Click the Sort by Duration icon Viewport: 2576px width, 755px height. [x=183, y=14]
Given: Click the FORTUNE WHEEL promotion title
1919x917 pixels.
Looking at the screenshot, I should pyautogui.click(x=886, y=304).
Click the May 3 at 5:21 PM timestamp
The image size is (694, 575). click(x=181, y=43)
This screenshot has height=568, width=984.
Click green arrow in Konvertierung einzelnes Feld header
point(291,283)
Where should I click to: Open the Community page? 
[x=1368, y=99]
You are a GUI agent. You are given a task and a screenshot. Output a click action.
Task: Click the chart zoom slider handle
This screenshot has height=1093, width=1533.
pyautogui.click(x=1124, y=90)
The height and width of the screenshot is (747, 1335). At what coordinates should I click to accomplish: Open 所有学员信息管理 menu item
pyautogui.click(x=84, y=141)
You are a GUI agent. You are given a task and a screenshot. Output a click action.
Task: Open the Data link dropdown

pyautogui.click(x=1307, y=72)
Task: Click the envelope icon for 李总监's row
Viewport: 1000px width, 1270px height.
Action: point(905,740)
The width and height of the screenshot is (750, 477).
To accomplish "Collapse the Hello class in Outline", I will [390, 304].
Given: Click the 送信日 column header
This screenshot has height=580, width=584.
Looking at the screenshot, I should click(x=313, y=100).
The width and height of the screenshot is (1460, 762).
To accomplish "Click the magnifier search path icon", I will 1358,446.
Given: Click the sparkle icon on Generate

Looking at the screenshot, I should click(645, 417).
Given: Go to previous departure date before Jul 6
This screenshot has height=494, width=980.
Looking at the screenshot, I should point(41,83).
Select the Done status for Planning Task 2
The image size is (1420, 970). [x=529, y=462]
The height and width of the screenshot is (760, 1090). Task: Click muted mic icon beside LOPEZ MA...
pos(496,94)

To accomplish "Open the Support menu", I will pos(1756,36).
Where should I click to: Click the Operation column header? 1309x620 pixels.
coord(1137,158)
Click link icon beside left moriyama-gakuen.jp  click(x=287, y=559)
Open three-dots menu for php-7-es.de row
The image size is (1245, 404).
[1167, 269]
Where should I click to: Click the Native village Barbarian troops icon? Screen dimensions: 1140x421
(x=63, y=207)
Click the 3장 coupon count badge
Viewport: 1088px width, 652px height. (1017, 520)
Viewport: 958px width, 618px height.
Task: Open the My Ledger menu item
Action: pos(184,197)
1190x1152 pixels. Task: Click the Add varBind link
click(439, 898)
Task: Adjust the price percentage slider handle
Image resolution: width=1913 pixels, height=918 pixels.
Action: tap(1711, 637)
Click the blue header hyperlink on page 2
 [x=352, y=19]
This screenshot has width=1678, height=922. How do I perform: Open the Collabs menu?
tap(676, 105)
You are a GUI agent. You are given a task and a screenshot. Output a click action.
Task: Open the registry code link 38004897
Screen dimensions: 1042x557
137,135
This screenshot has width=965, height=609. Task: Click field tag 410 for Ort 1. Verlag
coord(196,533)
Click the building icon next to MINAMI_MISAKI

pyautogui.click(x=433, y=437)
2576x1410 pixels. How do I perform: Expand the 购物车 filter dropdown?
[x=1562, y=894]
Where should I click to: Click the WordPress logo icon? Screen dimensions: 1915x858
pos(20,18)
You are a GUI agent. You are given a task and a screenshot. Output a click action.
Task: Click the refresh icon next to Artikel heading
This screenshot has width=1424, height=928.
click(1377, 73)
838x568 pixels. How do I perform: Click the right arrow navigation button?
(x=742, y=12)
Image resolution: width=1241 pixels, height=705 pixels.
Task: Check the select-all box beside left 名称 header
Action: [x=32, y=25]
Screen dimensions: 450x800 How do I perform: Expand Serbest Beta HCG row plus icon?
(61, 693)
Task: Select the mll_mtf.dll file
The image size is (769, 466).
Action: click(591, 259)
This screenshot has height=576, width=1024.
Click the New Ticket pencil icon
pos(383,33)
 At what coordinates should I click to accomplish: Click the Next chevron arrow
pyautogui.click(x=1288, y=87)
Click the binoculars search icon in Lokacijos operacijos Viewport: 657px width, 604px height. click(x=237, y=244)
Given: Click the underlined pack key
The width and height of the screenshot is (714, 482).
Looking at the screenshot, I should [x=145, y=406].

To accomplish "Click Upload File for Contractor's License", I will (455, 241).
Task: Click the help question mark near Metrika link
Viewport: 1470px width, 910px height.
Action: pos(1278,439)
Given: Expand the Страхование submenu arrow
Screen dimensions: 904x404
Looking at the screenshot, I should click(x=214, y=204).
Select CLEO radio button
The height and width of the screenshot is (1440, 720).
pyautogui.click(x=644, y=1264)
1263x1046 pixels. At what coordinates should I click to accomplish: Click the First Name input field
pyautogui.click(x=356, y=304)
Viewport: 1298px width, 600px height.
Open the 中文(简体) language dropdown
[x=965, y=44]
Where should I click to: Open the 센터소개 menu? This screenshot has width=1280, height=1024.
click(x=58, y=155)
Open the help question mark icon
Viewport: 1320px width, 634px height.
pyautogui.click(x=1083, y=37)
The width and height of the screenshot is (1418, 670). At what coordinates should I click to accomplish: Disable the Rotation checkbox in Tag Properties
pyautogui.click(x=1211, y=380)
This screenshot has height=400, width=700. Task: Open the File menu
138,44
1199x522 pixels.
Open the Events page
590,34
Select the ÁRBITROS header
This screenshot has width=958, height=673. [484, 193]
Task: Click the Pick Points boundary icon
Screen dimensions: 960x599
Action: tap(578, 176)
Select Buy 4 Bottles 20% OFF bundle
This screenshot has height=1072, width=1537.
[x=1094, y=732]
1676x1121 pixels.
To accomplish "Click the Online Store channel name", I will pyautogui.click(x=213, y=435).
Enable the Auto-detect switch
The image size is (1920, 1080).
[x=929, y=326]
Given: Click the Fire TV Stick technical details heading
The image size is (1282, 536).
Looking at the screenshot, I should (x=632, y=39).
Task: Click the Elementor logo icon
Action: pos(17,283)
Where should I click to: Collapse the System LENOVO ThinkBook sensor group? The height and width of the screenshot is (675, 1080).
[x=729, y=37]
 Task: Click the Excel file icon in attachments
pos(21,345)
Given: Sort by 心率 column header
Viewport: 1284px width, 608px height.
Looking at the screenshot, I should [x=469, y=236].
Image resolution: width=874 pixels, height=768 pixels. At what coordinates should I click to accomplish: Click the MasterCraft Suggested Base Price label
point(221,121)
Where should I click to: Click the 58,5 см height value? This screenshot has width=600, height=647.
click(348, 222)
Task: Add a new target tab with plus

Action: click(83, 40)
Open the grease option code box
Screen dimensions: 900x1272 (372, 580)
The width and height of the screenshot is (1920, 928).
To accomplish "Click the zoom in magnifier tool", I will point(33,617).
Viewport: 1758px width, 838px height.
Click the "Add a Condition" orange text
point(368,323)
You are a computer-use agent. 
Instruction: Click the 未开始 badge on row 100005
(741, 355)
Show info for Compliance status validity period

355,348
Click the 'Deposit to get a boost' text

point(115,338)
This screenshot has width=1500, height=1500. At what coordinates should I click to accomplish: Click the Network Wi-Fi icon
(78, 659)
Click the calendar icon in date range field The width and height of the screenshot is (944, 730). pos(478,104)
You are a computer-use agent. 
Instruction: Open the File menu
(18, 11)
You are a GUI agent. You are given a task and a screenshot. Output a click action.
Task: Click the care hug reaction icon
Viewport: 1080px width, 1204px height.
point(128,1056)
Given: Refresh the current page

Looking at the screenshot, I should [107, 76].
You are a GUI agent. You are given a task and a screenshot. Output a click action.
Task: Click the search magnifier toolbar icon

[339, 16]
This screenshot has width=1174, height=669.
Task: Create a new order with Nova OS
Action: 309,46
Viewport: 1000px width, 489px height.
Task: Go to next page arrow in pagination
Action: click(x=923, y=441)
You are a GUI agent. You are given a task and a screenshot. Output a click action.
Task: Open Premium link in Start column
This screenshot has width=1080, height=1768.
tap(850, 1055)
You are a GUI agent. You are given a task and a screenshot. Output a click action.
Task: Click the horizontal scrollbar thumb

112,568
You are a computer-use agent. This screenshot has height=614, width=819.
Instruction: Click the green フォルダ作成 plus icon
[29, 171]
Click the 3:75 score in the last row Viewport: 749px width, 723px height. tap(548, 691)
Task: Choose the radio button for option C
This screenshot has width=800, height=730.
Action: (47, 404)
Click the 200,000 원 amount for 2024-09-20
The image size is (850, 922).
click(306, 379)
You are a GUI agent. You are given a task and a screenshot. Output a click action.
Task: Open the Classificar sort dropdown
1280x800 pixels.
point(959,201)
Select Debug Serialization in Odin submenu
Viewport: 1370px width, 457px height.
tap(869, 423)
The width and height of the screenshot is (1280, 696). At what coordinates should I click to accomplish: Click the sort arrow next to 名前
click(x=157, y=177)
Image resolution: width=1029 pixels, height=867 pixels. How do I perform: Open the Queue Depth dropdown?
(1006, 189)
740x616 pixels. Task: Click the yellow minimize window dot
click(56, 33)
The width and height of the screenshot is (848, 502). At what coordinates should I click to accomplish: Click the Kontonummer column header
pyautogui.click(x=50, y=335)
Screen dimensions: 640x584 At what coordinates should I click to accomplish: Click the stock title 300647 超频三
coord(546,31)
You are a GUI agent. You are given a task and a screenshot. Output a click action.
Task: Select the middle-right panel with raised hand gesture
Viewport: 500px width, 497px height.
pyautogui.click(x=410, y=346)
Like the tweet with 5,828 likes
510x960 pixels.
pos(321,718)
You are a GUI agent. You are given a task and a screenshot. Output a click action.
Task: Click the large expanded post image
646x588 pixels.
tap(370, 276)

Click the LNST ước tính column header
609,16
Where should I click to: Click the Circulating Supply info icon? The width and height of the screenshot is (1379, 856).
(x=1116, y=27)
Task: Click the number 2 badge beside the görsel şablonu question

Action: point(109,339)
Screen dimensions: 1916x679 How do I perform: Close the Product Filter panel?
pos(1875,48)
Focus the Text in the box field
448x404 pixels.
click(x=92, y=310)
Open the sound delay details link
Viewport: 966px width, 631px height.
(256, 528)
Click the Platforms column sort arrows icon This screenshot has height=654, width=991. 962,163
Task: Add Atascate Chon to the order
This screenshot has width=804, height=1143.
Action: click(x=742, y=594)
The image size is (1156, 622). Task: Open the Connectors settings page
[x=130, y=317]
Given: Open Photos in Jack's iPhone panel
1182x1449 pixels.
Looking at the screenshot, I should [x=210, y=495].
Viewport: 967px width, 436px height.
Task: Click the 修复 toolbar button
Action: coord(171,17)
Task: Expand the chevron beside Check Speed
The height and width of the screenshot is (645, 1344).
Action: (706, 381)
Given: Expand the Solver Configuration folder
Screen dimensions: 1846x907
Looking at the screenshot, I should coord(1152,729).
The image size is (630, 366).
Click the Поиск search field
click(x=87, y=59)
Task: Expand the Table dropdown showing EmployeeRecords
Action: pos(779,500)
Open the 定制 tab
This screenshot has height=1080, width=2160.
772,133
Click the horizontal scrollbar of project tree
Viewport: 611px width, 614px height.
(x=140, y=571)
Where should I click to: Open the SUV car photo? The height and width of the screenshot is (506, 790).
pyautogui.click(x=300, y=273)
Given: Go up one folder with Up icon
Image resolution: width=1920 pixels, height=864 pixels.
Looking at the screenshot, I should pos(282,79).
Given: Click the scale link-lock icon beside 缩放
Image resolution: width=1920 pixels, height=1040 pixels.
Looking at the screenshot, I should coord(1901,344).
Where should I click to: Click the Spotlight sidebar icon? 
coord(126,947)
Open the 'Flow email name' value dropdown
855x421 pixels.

---*---

__Problem to solve__.
Only the number is wanted: how many lines in the preceding entries hold the string "zoom"?

__Result__.
2